I have gone over intentionally misleading reports before, but sometimes, the forgery isn't fudging numbers to make yourself look good, but merely a matter of believing your own propaganda.
One such event occurred during the Demyansk operation. A Soviet force attacked the village of Lesser Opuyevo, knocked the Germans back to Greater Opyuevo, and left a small garrison of paratroopers in the village. During a German counterattack, the battalion commander was captured. In his interrogation, Tarasov was questioned on the losses to his unit. His statement was as follows:
"At Lesser Opuyevo, the 2nd Battalion of the 1st Brigade was completely destroyed. Losses at Lesser Opuyevo were at least 300."
Without bothering to establish the losses that were actually sustained, the Germans wrote that same amount for the losses of their enemy by April 1st, 1942: 300 killed at Lesser Opuyevo. The Germans themselves claim a loss of only 3 soldiers.
Everything seems to check out, until you start combing through Soviet losses. Turns out, the losses of the entire battalion were less than 200 men in both March and April, a fraction of those at Lesser Opuyevo. The German records themselves betray their poor estimates: the "fierce battle" yielded only 3 submachineguns as trophies. A Soviet award order reveals a more realistic layout of the battle:
"Fomichev Sergei Yakovlevich ... showed cleverness, inventiveness, and skill.

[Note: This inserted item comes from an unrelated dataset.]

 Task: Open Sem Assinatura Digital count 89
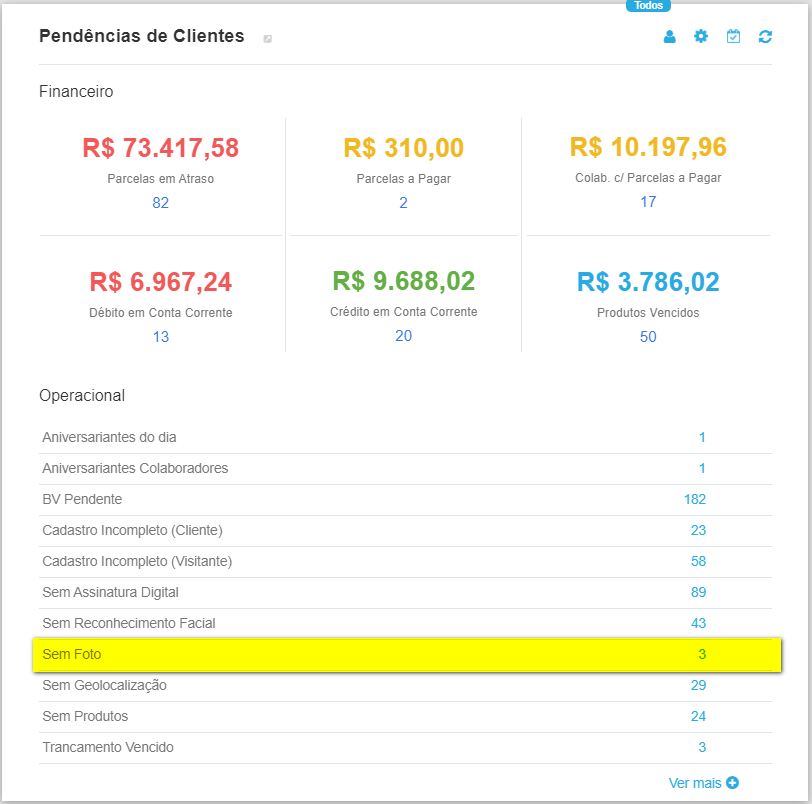[698, 592]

After taking the village of Lesser Opuyevo, he remained in the village with 8 other soldiers and 40 wounded men. Over 9 days, the garrison held the village, and repelled the German attacks. Fomichev assumed the role of a commandant, organized a defense and patrols, every day leading the soldiers into an attack to destroy the fascists. Over 9 days under the command of comrade Fomichev, 150 fascists from the "Death's Head" division were destroyed, as well as 4 vehicles with ammunition, 13 motorcycles, 3 bicycles, and one radio station."
Fomichev is listed as leaving the village with his 8 healthy men and 31 wounded. A loss of 9 is a far cry from the 300 the Germans claimed to have killed.

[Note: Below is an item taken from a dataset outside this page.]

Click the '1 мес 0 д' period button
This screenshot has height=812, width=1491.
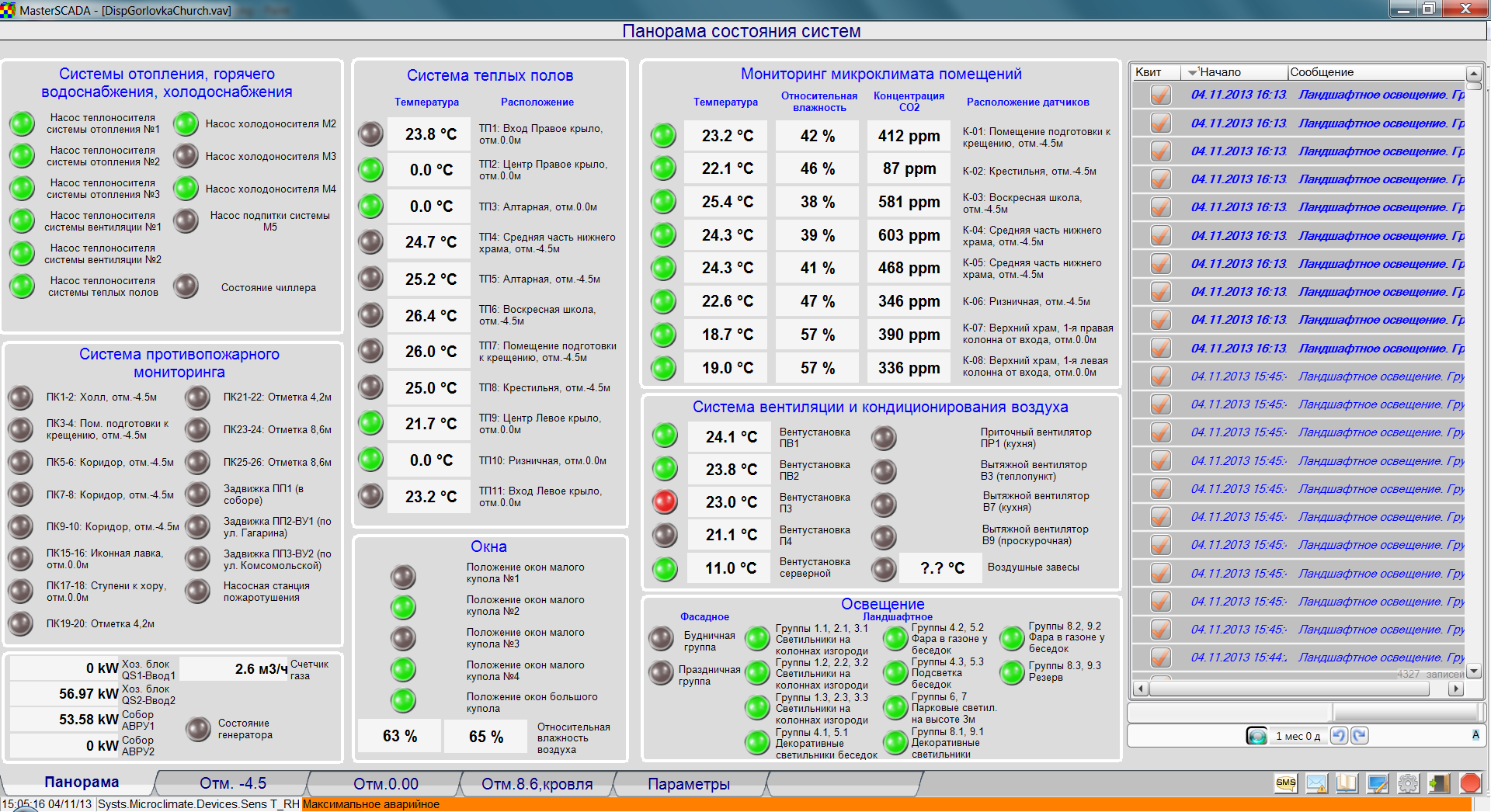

Hi, were you able to find evidence for those "150 fascists" in German documentation?
ReplyDeleteDavid M. Glantz "The Ghosts of Demiansk": "After heavy combat, in which about 200 men were killed, the remainder of the German garrison withdrew to Greater Opyuevo".
DeleteI think you trust too much the soviet sources..both sides lied for obvious reasons...
ReplyDeleteHow about these facts:
ReplyDelete“We established the number of irreplaceable losses of our Armed Forces at the time of the Great Patriotic War of about 13,850,000.[40] A more recent compilation made in March 2008 of the individuals listed in the card files puts total dead and missing at 14,241,000 (13,271,269 enlisted men and 970,000 officers)[41] This database is incomplete and does not include all men killed in the war; currently graves registration teams in Russia are identifying war dead that are not currently included in the database”
Sergey Aleksandrovich Il’enkov – Graduated from the Kalinnin Suvorov Military Academy, the Higher Military Academy, the Moscow State Historical-Archival Institute. Assistant chief for scientific work of the Central Archives of the Ministry of Defense of the Russian Federation. Co author of many scientific works on the history of the Great Patriotic War.
Voennno-Istoricheskiy Arkhiv
No. 7(22), 2001, pp. 73-80″
Peter never has denied that. How does this relate to this specific story?
DeleteOr how about fact studied by Hannu Valtonen in his book "Luftwaffe's northern flank":
ReplyDeleteLuftwaffe pilots were overclaiming 1:7 to 1:10 in nothern Finnish Lapland and Ruija (Norway) in 1944 against Soviet VVS pilots while VVS-pilots had overclaim of 1:15 or 1:16 during the same period. Both air forces of dictatorship had the highest overclaims during the whole WW2. In generally all WW2 air forces had at least 1:2 or 1:3 overclaim rate.
Hannu Valtonen managed to check one of the few quite reliable loss figures of VVS at that northern battlefield.
I won't take any stories of any flying aces of any air force at face value.